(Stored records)
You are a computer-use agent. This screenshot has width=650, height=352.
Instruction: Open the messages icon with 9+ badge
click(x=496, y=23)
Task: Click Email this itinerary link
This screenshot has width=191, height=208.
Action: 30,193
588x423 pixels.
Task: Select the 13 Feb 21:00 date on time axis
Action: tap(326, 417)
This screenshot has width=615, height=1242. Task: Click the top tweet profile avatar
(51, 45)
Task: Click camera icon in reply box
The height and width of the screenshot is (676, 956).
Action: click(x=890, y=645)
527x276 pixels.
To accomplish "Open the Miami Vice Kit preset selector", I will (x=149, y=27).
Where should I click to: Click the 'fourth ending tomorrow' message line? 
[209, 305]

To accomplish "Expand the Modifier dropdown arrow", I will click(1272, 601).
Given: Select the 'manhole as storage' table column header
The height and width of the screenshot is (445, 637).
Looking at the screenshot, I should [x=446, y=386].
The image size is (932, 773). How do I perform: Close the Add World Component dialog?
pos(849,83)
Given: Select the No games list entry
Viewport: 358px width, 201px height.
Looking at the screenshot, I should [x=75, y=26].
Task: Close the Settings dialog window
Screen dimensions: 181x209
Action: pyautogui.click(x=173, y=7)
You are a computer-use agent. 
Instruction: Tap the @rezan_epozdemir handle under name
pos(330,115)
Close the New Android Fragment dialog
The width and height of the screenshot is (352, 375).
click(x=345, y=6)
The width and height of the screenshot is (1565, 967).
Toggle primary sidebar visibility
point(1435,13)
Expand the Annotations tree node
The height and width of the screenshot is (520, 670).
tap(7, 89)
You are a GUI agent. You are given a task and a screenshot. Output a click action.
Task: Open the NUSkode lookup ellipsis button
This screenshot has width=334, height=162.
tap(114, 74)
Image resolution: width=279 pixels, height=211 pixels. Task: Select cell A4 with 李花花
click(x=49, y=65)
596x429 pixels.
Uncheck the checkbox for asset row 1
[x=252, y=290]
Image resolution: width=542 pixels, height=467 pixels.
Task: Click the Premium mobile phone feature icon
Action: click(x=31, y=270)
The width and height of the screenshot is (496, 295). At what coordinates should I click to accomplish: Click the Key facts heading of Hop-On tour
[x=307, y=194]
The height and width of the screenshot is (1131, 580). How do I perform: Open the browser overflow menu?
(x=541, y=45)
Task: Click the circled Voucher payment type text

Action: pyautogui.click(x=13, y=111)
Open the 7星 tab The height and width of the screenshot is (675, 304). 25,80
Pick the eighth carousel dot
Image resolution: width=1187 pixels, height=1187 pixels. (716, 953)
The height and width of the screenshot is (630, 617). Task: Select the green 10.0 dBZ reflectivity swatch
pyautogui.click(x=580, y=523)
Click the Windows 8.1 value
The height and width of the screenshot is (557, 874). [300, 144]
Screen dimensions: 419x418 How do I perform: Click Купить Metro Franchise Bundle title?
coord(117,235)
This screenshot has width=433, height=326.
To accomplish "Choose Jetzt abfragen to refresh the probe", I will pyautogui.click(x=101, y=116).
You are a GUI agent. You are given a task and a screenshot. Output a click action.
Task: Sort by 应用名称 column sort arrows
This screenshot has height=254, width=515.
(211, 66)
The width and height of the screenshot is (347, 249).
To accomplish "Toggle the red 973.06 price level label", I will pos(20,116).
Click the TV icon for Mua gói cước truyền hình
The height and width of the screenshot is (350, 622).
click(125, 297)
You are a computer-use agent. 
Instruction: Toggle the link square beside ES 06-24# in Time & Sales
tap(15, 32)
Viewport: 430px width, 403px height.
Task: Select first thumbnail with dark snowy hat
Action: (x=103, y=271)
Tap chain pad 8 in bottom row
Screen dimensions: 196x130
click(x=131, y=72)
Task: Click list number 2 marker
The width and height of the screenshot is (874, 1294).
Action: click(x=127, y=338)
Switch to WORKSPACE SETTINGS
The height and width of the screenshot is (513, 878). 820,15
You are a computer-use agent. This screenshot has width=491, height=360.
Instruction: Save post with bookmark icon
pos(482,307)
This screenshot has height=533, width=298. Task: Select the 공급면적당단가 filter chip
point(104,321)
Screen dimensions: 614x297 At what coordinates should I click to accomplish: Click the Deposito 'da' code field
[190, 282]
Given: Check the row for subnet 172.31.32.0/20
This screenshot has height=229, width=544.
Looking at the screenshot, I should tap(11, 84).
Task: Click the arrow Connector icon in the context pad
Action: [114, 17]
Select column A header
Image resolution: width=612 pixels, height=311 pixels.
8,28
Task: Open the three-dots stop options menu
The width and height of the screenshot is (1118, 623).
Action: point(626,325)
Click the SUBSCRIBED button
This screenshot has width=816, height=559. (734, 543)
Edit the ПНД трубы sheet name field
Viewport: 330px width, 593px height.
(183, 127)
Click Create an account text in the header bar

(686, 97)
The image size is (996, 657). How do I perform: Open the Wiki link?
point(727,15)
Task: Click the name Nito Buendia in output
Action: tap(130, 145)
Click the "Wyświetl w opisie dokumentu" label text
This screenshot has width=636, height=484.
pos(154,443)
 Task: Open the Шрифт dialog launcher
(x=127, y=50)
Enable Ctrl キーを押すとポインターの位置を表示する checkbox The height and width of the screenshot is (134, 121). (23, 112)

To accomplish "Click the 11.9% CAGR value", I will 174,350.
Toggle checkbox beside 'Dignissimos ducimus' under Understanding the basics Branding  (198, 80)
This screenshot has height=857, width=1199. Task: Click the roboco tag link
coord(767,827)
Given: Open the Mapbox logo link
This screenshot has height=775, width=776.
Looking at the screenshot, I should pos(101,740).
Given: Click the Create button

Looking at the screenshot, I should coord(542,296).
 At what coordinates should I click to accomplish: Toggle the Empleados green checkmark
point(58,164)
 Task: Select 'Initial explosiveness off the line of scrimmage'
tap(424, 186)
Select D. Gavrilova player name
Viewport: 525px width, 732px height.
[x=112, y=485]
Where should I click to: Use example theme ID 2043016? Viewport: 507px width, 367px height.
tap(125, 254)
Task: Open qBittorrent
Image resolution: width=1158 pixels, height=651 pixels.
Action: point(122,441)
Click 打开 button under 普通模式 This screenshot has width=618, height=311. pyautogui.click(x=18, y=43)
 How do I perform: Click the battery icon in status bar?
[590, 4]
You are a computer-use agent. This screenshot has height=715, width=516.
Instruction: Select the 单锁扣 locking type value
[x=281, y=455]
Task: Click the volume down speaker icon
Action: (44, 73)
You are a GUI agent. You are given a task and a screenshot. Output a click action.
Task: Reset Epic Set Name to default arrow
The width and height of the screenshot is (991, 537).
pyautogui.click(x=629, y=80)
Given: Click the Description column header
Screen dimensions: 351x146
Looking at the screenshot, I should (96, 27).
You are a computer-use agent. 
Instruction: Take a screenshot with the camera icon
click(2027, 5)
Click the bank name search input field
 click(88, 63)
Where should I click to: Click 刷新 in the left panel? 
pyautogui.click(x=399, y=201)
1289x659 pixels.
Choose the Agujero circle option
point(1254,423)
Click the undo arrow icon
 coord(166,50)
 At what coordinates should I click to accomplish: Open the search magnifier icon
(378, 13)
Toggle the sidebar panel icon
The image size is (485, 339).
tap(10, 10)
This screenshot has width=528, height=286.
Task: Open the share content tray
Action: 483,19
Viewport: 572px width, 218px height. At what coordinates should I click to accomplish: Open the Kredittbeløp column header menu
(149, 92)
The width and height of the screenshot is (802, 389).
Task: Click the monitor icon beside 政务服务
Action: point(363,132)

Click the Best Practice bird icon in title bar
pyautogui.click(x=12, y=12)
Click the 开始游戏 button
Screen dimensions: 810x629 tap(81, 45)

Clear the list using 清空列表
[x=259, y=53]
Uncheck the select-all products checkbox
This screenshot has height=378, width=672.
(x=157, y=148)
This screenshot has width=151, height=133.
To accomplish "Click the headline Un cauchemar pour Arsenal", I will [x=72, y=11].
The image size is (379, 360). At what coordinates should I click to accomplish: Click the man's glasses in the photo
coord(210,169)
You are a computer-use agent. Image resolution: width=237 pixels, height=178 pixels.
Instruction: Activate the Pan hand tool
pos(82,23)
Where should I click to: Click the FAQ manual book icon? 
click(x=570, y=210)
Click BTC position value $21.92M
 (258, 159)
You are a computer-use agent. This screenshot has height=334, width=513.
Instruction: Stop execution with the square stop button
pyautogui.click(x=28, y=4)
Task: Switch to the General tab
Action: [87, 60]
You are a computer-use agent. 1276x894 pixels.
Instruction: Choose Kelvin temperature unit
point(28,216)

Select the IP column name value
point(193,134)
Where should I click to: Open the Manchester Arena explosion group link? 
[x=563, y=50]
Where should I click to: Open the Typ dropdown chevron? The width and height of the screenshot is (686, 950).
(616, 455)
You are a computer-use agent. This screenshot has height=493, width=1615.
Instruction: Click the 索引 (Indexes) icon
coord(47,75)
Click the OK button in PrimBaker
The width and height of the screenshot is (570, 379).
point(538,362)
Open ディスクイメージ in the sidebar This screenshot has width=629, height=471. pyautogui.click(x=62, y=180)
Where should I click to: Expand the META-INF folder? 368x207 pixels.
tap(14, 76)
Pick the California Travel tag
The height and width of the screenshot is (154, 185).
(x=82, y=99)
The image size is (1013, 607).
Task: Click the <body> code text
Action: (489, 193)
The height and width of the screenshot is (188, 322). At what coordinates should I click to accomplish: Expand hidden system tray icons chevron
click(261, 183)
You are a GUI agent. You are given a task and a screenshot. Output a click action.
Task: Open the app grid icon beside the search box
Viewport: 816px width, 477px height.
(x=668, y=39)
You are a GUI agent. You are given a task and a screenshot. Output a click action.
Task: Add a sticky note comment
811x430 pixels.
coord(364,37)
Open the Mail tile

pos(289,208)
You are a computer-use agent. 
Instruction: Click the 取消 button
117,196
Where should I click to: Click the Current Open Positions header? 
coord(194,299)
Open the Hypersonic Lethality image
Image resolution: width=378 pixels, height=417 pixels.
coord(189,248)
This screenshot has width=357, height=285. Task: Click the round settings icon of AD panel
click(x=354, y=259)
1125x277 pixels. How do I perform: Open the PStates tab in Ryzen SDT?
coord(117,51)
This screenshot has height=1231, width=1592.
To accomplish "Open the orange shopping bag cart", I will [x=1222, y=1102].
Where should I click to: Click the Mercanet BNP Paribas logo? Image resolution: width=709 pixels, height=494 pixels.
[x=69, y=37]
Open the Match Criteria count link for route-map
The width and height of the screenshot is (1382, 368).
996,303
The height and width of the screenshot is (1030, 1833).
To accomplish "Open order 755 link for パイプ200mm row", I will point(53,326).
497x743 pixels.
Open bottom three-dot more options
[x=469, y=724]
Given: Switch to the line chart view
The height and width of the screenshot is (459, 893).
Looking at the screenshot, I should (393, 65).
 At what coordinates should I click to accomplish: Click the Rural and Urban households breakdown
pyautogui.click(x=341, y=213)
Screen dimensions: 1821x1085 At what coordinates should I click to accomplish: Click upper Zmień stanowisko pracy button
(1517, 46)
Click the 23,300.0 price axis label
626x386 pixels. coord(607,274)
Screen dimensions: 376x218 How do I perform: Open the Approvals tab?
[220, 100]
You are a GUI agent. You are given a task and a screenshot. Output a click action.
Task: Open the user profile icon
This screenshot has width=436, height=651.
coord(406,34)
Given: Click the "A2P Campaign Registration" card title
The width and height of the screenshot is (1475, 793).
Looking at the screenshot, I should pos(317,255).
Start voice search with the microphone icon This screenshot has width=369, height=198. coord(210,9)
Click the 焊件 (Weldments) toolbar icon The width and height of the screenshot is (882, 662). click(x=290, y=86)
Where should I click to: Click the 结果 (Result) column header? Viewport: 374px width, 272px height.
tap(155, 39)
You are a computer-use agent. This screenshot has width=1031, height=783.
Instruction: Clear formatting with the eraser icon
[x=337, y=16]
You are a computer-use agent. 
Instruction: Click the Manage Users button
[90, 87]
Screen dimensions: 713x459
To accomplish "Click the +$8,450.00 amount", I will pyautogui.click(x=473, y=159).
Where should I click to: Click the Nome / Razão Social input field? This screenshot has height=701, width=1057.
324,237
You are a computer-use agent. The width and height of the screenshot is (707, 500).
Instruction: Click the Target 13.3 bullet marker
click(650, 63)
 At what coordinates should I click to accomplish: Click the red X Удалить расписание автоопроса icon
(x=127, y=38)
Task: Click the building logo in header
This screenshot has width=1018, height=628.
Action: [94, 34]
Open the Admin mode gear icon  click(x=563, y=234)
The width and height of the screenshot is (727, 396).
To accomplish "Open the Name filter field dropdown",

Prompt
Look above for lines with the word "will" and copy them all.

Task output
To accomplish "Open the Miami Vice Kit preset selector", I will (x=149, y=27).
To accomplish "Expand the Modifier dropdown arrow", I will click(1272, 601).
To accomplish "Choose Jetzt abfragen to refresh the probe", I will pyautogui.click(x=101, y=116).
To accomplish "Toggle the red 973.06 price level label", I will pos(20,116).
To accomplish "Click the 11.9% CAGR value", I will 174,350.
To accomplish "Click the headline Un cauchemar pour Arsenal", I will [x=72, y=11].
To accomplish "Open the orange shopping bag cart", I will [x=1222, y=1102].
To accomplish "Open order 755 link for パイプ200mm row", I will point(53,326).
To accomplish "Click the +$8,450.00 amount", I will pyautogui.click(x=473, y=159).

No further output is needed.